Orbital sets 2027 test mission for space-based AI data centers as energy limits hit compute growth

Startup backed by a16z Speedrun is developing solar-powered AI infrastructure in orbit as demand for compute outpaces power and cooling capacity on Earth.

Orbital has set a 2027 launch date for its first space-based AI data center test mission, positioning low Earth orbit as a potential solution to rising energy constraints on AI infrastructure as global demand for compute continues to accelerate.

The Los Angeles-based startup, backed by a16z Speedrun, is building satellite-based AI data centers designed to run inference workloads in orbit using continuous solar power and radiative cooling, removing reliance on terrestrial power grids and traditional cooling systems.

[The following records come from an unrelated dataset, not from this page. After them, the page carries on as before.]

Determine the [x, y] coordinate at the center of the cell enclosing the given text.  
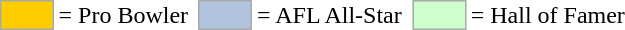
= Pro Bowler [124, 15]
= AFL All-Star [330, 15]
Return [X, Y] of the center of cell containing provided text 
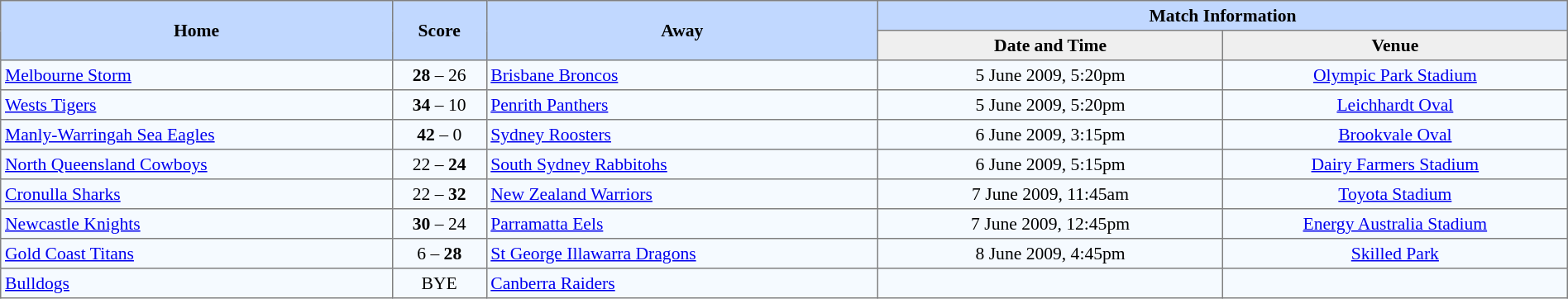
Date and Time [1050, 45]
Brookvale Oval [1394, 135]
Home [197, 31]
Skilled Park [1394, 254]
34 – 10 [439, 105]
Wests Tigers [197, 105]
22 – 24 [439, 165]
Leichhardt Oval [1394, 105]
Venue [1394, 45]
7 June 2009, 11:45am [1050, 194]
Dairy Farmers Stadium [1394, 165]
8 June 2009, 4:45pm [1050, 254]
6 June 2009, 5:15pm [1050, 165]
Toyota Stadium [1394, 194]
Melbourne Storm [197, 75]
Penrith Panthers [682, 105]
Away [682, 31]
22 – 32 [439, 194]
Sydney Roosters [682, 135]
Newcastle Knights [197, 224]
Parramatta Eels [682, 224]
St George Illawarra Dragons [682, 254]
Gold Coast Titans [197, 254]
7 June 2009, 12:45pm [1050, 224]
Cronulla Sharks [197, 194]
Match Information [1223, 16]
6 June 2009, 3:15pm [1050, 135]
Brisbane Broncos [682, 75]
Bulldogs [197, 284]
6 – 28 [439, 254]
30 – 24 [439, 224]
42 – 0 [439, 135]
Canberra Raiders [682, 284]
Manly-Warringah Sea Eagles [197, 135]
Score [439, 31]
South Sydney Rabbitohs [682, 165]
Energy Australia Stadium [1394, 224]
BYE [439, 284]
28 – 26 [439, 75]
New Zealand Warriors [682, 194]
Olympic Park Stadium [1394, 75]
North Queensland Cowboys [197, 165]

Funding and first mission plans

Orbital has secured backing from a16z Speedrun to support Orbital-1, its first test mission, scheduled to launch on a SpaceX Falcon 9 in April 2027. The mission will test sustained GPU performance in orbit, including radiation resilience and the ability to run commercial AI inference workloads following validation.

Andrew Chen, General Partner at a16z Speedrun, says: "Speedrun backs founders to explore ambitious ideas — the harder the problem, the better. Orbital is taking on AI's biggest constraint with a bold and radical idea."

The company is also developing Factory-1, a research and development facility in Los Angeles, and is filing with the Federal Communications Commission as it works toward deploying a wider constellation of AI compute satellites.

AI infrastructure shifts beyond terrestrial limits

Orbital is building a network of satellites equipped with NVIDIA-powered servers, designed to operate in low Earth orbit where solar energy is continuous and cooling can be managed by radiating heat into space.

Euwyn Poon, CEO and Founder of Orbital, says: “AI progress is being constrained by the grid. Data center economics are dominated by electricity and cooling, and both are getting harder. In orbit, solar power is continuous and cooling is fundamentally different. Orbital is building compute infrastructure that removes the energy ceiling and scales with AI's potential.”

The company’s approach reflects a growing pressure point in AI development, where access to power, rather than chips, is becoming a limiting factor for scaling models and deploying infrastructure.

Focus on inference and distributed AI compute

Orbital is targeting AI inference workloads, where tasks can be distributed across multiple nodes rather than requiring tightly coupled GPU clusters used in model training. This allows compute to be scaled across a satellite constellation, handling parallel requests without the same latency constraints.

The Orbital-1 mission will test whether this distributed model can operate reliably in orbit and support commercial AI workloads.

Orbital was founded by Euwyn Poon, who previously founded Spin, acquired by Ford. Poon says: "The energy ceiling on AI isn't theoretical, it's a real constraint that will impede the advancement of intelligence. This is the solution."

If successful, the model could shift how AI infrastructure is deployed, particularly as energy demand from data centers continues to rise faster than available supply.